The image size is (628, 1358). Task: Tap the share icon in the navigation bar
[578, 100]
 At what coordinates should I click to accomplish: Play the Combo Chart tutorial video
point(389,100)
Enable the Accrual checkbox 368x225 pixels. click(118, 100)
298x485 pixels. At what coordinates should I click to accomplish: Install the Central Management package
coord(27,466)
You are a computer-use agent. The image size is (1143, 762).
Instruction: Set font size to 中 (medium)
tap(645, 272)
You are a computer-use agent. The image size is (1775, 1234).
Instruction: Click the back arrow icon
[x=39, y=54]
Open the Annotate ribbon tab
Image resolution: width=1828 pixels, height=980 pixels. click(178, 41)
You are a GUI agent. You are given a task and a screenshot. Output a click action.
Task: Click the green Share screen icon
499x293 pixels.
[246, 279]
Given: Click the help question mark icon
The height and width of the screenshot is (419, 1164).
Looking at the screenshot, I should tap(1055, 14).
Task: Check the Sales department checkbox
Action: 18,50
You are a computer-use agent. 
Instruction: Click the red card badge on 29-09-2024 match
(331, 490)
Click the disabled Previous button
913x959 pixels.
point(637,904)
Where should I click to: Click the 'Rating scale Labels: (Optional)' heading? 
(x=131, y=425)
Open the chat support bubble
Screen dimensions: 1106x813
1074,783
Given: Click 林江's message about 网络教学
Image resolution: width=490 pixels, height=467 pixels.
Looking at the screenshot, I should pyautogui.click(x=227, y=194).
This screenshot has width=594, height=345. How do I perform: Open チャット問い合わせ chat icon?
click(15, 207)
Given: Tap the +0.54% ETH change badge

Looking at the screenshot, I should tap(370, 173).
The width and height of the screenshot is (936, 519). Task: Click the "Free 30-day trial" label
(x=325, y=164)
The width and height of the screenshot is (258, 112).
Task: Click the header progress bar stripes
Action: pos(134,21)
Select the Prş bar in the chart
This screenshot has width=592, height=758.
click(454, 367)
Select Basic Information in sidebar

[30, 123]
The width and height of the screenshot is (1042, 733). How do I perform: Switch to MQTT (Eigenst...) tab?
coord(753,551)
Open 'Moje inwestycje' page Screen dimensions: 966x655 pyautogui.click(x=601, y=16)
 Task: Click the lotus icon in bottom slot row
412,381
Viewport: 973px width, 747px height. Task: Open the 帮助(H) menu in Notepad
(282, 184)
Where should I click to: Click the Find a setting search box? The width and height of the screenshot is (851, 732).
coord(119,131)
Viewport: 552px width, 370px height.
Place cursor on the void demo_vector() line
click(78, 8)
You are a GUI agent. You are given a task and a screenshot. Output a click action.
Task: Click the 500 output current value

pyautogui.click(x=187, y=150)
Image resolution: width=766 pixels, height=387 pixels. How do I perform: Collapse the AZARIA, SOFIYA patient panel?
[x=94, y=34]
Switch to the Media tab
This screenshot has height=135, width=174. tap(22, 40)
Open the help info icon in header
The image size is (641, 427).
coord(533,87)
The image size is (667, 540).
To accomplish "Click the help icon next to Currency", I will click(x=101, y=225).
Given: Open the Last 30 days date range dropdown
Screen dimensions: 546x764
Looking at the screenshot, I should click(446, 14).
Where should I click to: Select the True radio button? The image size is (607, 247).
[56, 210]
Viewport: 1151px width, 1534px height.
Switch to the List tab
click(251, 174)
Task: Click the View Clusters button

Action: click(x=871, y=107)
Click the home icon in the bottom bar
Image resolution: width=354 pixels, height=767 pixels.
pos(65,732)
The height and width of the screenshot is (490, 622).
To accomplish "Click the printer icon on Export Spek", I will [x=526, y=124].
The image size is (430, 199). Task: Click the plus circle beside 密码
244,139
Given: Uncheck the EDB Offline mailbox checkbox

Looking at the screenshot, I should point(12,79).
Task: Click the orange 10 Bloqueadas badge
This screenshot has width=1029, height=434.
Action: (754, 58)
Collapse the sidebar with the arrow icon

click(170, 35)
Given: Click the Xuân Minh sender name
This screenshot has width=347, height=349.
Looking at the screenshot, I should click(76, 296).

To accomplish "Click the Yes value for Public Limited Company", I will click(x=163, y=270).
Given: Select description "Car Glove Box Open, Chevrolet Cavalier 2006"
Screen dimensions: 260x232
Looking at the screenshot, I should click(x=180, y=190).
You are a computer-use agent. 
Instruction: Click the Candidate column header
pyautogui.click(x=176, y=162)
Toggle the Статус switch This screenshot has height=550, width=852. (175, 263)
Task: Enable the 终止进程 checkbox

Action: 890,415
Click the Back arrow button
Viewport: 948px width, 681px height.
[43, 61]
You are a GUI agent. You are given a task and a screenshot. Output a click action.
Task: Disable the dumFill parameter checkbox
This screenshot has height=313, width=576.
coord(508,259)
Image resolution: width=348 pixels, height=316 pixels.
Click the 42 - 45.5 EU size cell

▸ **Exercise**:
Rewrite the material from the line with "Open 'Moje inwestycje'" up to and including the line with "click(78, 8)", keeping the requests, and scale every coordinate in the answers by 2.2, rounding to whole numbers with halves rounded up. Give only those lines.

▸ **Exercise response**:
Open 'Moje inwestycje' page Screen dimensions: 966x655 pyautogui.click(x=1322, y=35)
 Task: Click the lotus icon in bottom slot row
906,838
Viewport: 973px width, 747px height. Task: Open the 帮助(H) menu in Notepad
(620, 405)
Where should I click to: Click the Find a setting search box? The width and height of the screenshot is (851, 732).
coord(262,288)
Viewport: 552px width, 370px height.
Place cursor on the void demo_vector() line
click(172, 18)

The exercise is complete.